Tuning parameters for implicit pyspark.ml ALS matrix factorization model through pyspark.ml CrossValidator

Tags:

I'm trying to tune the parameters of an ALS matrix factorization model that uses implicit data. For this, I'm trying to use pyspark.ml.tuning.CrossValidator to run through a parameter grid and select the best model. I believe my problem is in the evaluator, but I can't figure it out.

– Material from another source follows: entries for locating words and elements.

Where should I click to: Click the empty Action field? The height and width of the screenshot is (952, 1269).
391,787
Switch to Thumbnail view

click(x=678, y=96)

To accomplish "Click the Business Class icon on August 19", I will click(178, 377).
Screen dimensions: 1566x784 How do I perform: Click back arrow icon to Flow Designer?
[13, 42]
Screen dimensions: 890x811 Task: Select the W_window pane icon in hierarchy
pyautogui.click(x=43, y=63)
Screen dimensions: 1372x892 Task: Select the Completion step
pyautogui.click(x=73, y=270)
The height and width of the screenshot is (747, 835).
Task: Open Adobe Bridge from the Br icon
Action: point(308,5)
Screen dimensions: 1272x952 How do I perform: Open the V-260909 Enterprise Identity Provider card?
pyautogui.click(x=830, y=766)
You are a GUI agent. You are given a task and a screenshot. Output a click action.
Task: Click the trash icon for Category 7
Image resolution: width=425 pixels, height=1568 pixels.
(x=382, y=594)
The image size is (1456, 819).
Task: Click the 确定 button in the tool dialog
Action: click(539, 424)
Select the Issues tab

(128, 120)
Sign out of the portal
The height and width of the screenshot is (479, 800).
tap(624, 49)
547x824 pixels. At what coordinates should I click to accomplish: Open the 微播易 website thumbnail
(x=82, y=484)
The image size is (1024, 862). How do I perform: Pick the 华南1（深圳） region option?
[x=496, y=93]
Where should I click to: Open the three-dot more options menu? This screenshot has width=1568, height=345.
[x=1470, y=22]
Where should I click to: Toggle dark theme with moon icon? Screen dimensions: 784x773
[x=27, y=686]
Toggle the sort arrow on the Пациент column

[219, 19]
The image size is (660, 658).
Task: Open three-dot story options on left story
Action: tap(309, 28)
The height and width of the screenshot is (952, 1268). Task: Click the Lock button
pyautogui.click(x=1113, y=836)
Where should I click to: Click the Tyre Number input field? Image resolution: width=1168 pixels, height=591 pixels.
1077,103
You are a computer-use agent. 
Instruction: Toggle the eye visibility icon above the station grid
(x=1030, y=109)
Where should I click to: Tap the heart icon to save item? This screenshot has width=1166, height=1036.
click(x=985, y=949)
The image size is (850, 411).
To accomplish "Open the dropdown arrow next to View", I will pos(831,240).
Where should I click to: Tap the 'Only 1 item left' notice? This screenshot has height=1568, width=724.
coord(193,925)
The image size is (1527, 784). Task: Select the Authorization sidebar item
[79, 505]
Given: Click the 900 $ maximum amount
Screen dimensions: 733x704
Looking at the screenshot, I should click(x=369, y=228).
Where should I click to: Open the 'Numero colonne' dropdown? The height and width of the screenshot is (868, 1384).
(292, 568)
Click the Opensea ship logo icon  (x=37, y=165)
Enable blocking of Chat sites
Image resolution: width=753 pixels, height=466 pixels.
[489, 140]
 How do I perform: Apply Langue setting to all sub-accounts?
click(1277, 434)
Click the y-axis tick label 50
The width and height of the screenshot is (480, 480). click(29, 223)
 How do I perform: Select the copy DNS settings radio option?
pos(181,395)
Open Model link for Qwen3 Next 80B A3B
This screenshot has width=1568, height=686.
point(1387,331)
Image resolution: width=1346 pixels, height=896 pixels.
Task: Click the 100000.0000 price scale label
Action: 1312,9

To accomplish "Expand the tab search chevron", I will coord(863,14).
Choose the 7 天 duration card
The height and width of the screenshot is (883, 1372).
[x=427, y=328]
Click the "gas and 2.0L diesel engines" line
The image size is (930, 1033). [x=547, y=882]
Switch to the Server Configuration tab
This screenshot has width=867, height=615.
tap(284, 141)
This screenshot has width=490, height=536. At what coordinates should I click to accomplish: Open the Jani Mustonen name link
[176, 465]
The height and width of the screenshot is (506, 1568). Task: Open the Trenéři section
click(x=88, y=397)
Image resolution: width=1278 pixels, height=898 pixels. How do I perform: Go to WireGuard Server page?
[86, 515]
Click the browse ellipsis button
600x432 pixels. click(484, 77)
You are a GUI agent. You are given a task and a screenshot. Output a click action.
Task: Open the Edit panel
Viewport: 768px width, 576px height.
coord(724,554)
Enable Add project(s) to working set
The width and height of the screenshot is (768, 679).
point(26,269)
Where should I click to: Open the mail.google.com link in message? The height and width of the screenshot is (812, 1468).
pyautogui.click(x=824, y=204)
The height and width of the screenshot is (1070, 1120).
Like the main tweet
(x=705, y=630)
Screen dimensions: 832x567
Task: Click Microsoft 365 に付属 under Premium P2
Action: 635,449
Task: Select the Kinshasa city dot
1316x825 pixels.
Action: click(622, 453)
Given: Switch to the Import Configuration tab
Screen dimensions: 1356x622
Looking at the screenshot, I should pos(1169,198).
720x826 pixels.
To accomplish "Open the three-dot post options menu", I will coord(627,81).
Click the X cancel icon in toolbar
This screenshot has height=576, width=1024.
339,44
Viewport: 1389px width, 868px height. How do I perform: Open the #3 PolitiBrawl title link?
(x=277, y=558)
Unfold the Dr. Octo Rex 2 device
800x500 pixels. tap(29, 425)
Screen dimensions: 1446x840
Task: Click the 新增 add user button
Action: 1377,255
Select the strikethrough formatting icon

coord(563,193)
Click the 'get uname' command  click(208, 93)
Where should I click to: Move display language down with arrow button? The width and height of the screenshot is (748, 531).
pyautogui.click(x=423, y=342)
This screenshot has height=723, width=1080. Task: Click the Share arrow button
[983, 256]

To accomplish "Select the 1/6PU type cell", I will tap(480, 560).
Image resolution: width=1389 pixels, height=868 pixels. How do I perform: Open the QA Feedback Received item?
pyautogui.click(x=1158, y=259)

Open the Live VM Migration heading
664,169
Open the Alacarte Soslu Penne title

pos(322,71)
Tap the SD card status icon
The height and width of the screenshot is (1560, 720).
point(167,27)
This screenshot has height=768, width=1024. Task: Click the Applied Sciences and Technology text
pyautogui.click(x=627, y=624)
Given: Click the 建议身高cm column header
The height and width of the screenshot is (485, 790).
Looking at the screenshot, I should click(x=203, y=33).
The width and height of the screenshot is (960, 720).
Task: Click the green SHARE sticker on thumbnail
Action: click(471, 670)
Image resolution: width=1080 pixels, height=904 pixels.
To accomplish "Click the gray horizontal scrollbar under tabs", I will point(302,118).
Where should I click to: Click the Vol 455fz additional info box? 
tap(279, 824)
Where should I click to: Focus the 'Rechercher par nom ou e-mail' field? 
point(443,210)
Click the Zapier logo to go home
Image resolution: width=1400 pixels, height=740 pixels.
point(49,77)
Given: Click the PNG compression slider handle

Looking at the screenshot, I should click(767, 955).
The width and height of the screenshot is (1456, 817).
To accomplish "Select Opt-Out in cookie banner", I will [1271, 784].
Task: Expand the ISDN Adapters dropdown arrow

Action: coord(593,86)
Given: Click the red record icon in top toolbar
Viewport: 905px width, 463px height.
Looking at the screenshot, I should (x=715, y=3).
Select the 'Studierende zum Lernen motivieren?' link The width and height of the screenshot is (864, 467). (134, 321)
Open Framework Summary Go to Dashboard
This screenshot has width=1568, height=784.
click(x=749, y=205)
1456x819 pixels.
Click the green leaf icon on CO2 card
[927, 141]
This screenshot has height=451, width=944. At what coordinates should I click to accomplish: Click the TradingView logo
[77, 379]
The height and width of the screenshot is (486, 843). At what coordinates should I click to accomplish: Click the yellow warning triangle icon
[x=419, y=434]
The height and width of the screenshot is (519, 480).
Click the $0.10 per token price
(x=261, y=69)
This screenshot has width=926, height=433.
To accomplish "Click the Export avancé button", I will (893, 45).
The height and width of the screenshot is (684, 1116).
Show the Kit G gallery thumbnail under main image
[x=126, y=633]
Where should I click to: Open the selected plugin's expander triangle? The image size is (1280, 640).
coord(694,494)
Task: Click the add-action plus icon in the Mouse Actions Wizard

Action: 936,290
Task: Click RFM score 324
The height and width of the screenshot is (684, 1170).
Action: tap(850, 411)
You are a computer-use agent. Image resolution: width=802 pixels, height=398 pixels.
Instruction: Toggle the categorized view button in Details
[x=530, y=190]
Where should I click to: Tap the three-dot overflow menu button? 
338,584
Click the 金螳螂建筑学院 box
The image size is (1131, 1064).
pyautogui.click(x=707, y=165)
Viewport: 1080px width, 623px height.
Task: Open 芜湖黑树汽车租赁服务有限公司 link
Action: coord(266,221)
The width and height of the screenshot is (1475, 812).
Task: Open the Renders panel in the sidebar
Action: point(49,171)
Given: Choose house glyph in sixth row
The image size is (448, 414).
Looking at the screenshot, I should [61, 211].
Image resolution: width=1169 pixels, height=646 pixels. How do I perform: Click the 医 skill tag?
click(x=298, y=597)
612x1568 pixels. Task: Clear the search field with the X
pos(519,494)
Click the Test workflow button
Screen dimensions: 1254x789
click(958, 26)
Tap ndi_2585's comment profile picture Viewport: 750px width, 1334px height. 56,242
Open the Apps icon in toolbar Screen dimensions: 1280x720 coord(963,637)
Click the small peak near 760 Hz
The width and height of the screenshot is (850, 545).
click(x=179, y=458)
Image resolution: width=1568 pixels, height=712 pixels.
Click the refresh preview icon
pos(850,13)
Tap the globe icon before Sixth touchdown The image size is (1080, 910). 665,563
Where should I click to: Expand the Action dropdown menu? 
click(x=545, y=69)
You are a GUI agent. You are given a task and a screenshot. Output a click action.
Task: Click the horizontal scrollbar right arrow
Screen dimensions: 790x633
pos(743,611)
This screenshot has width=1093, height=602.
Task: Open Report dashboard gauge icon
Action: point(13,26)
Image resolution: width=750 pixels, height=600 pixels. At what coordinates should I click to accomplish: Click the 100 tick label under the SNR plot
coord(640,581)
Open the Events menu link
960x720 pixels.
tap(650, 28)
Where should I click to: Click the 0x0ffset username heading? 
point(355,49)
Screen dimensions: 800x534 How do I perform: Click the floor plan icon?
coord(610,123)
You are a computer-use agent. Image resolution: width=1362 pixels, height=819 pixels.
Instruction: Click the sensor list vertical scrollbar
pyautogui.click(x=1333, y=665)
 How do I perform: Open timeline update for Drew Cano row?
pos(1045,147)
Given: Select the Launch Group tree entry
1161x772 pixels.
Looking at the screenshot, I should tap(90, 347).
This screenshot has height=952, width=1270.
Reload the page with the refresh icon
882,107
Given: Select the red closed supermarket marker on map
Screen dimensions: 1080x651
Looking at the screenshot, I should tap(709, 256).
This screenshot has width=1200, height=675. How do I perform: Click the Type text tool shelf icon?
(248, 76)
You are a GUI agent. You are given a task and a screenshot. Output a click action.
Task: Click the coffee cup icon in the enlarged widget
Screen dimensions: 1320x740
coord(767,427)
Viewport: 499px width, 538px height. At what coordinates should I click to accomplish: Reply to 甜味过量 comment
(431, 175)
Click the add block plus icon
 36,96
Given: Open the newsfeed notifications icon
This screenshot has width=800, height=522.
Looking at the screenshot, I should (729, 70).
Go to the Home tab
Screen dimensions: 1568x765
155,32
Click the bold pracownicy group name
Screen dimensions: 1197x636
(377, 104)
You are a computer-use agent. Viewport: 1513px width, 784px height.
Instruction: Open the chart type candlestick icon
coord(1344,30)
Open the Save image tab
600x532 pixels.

I can get this to work for an explicit data model with a regression RMSE evaluator, as follows:

from pyspark import SparkConf, SparkContext
from pyspark.sql import SQLContext
from pyspark.ml.recommendation import ALS
from pyspark.ml.tuning import CrossValidator, ParamGridBuilder
from pyspark.ml.evaluation import BinaryClassificationEvaluator
from pyspark.ml.evaluation import RegressionEvaluator

from pyspark.sql.functions import rand


conf = SparkConf() \
  .setAppName("MovieLensALS") \
  .set("spark.executor.memory", "2g")
sc = SparkContext(conf=conf)

sqlContext = SQLContext(sc)

dfRatings = sqlContext.createDataFrame([(0, 0, 4.0), (0, 1, 2.0), (1, 1, 3.0), (1, 2, 4.0), (2, 1, 1.0), (2, 2, 5.0)],
                                 ["user", "item", "rating"])
dfRatingsTest = sqlContext.createDataFrame([(0, 0), (0, 1), (1, 1), (1, 2), (2, 1), (2, 2)], ["user", "item"])

alsExplicit = ALS()
defaultModel = alsExplicit.fit(dfRatings)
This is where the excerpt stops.